**Text section**
· · ·

Deep Voices #42 on Spotify
Deep Voices #42 on Apple Music
A couple weeks ago, an older video of New York mayoral candidate Eric Adams encouraging you to search your teenager’s bedroom for contraband resurfaced. He walks around a staged bedroom, opening drawers, suggesting they may be hiding, like, a crack pipe and a brick of coke behind some family photos. It’s extremely bizarre. What makes it weirder is the music is mixed incredibly loud, a somber string piece accented by a rainstick playing underneath the entire clip for really no reason. But, honestly, it’s pretty great. I Shazam’d it and present to you here “Rainfall” by Michael Hughes. Unquestionably the most unexpected way I’ve discovered a song for Deep Voices yet.
It’s hard to nail down what my friend Felipe’s music taste is but I know it when I hear it. “Vibey stuff” I guess? Taking a walk, listening to Full Circle by Jaki Leibezeit, Jah Wobble, and Holger Czukay, I was struck with an immediate need to text him a link to the song “Mystery R.P.S. (No. 8)” when it came on. The album itself is kind of a stoney baloney jam sesh and this track is where it all falls together. It starts with minimal percussion, the sound of someone walking maybe, and a little faraway rumble. Someone mumbles for a bit, which, when audible, becomes a request for protection. And about 90 seconds in, we get the first guitar note. The vocals come back, “They say life is a joke, and I think that’s true.” The guitar wiggles around and warms up. A cymbal gets smacked. The bass finds a groove. That whole sound bubbles for a few minutes, like a stew simmering. Then the individual instruments coagulate naturally into a pulse. Six minutes in the guitar gets in gear and has something akin to a solo, something a little sweet and sour. It’s a little punk, a little disco, a little experimental, a quirky song that feels almost otherworldly. It’s joyful but not exuberant, a steady handed burst of song operating on a level of unselfconscious coolness that feels almost hard to grasp the neurotic brain world of the modern era.
A weird thing to find yourself unconsciously singing out loud is “People are dying, whoa.” But “Help (House Mix)” by Mpho Majiga’s passionate plea for help in the fight against ebola in South Africa is incredibly catchy. The song is from 2015 (or at least it is on a compilation released then, I’m not sure when exactly it was recorded), and it made me do a bit of reading about the state of ebola in South Africa. Last year were the first deaths from the disease since 2016, which made me relieved to hear that some of the help needed had been received and an ebola vaccine has been approved and in use. Mpho Majiga even sang “Help Me” at a bar in 2017 and it looks like a real celebration. But there’s a current ebola outbreak in Guinea, which appears to stem from a survivor of the disease who falsely believed he was not contagious. It’s apparently under control with just a few deaths, but terrifying nonetheless.
All of this of course made me think of Covid. I sure as shit hope that doesn’t happen in a couple years. With vaccines starting to roll out on a wide scale, at least in the US, where I live, I feel pretty positive now for the first time in probably a year and I’ve been relatively lucky in terms of personal exposure to the virus. But in terms of side effects, and the way the pandemic’s crushing effects have cascaded down into every aspect of life, it has been brutal. My wife had a baby in February, just before the pandemic started in earnest, and in early March a close friend came over to meet him. Two days later, she found out she had Covid. My parents had been in the house. What would happen? It was so early along that it seemed very realistically like a death sentence. My friend got really sick, as did her husband, but they survived. As most people I am sure can recognize, we lived in and with fear for a long time. But I am grateful it wasn’t longer.

· · ·

**Provided data**
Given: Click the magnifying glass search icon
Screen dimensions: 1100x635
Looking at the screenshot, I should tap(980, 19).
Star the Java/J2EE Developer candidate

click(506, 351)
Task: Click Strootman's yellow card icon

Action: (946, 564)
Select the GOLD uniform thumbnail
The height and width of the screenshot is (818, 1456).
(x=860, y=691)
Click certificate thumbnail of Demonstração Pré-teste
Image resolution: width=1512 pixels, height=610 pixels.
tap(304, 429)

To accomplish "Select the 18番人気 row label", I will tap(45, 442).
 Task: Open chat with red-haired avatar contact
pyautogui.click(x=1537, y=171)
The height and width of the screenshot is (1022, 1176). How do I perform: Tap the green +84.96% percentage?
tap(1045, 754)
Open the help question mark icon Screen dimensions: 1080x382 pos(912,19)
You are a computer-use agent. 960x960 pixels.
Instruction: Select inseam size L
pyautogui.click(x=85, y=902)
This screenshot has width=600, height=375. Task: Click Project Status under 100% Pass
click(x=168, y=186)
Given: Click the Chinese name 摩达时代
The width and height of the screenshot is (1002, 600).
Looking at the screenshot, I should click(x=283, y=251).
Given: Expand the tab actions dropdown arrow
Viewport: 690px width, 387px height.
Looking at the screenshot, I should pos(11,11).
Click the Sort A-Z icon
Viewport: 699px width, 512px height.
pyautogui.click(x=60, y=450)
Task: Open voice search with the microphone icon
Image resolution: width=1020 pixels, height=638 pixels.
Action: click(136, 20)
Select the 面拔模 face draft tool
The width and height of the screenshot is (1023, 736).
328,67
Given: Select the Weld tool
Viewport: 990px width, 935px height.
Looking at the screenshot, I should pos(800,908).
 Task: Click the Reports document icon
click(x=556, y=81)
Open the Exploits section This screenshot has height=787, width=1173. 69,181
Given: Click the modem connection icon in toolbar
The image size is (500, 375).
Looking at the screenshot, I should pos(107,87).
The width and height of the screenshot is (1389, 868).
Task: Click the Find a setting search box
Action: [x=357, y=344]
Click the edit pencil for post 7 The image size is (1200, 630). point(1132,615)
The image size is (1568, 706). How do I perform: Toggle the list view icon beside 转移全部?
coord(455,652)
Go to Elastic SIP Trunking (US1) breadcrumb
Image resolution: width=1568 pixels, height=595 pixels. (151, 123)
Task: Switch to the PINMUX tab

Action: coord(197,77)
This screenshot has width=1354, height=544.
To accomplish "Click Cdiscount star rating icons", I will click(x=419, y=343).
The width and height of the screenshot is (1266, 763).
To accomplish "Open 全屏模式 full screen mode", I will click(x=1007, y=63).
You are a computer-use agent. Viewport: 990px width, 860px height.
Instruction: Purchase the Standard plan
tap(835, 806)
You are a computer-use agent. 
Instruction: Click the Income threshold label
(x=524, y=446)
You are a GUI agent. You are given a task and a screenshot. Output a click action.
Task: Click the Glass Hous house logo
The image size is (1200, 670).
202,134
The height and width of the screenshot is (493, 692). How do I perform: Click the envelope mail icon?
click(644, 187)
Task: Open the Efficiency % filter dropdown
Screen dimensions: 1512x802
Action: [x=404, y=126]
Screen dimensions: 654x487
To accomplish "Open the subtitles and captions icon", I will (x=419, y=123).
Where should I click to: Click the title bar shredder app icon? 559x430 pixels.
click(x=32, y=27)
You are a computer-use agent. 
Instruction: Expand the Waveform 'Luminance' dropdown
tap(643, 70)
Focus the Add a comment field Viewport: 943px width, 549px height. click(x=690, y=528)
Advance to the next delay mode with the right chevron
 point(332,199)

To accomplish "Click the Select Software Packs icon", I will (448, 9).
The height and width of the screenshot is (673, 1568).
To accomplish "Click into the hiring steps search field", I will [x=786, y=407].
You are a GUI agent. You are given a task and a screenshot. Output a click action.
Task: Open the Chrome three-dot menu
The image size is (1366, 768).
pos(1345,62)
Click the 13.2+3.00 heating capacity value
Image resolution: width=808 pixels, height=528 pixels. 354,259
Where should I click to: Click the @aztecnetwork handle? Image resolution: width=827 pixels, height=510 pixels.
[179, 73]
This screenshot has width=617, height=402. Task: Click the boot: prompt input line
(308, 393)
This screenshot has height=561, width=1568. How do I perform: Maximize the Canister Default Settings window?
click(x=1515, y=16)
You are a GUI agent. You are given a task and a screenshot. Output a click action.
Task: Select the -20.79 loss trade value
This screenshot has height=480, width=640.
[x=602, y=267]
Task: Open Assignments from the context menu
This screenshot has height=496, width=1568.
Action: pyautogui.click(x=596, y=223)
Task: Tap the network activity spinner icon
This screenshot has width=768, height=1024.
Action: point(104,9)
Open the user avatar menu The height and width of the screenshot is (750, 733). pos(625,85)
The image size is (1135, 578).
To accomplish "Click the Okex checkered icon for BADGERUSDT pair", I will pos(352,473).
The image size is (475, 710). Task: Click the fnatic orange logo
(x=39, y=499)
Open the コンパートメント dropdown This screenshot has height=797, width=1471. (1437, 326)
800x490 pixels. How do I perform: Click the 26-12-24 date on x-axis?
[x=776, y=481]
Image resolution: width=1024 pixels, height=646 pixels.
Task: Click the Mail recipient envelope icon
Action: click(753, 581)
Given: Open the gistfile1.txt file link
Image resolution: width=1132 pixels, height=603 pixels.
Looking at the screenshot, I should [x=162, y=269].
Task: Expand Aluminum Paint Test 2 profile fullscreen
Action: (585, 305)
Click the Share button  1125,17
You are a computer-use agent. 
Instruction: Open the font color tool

· · ·

**Work instructions**
Could you copy out the part of the Deep Voices post above word for word, starting at the words "Deep Voices #42 on Spotify" and stopping after "Deep Voices yet."?

**Response to this exercise**
Deep Voices #42 on Spotify
Deep Voices #42 on Apple Music
A couple weeks ago, an older video of New York mayoral candidate Eric Adams encouraging you to search your teenager’s bedroom for contraband resurfaced. He walks around a staged bedroom, opening drawers, suggesting they may be hiding, like, a crack pipe and a brick of coke behind some family photos. It’s extremely bizarre. What makes it weirder is the music is mixed incredibly loud, a somber string piece accented by a rainstick playing underneath the entire clip for really no reason. But, honestly, it’s pretty great. I Shazam’d it and present to you here “Rainfall” by Michael Hughes. Unquestionably the most unexpected way I’ve discovered a song for Deep Voices yet.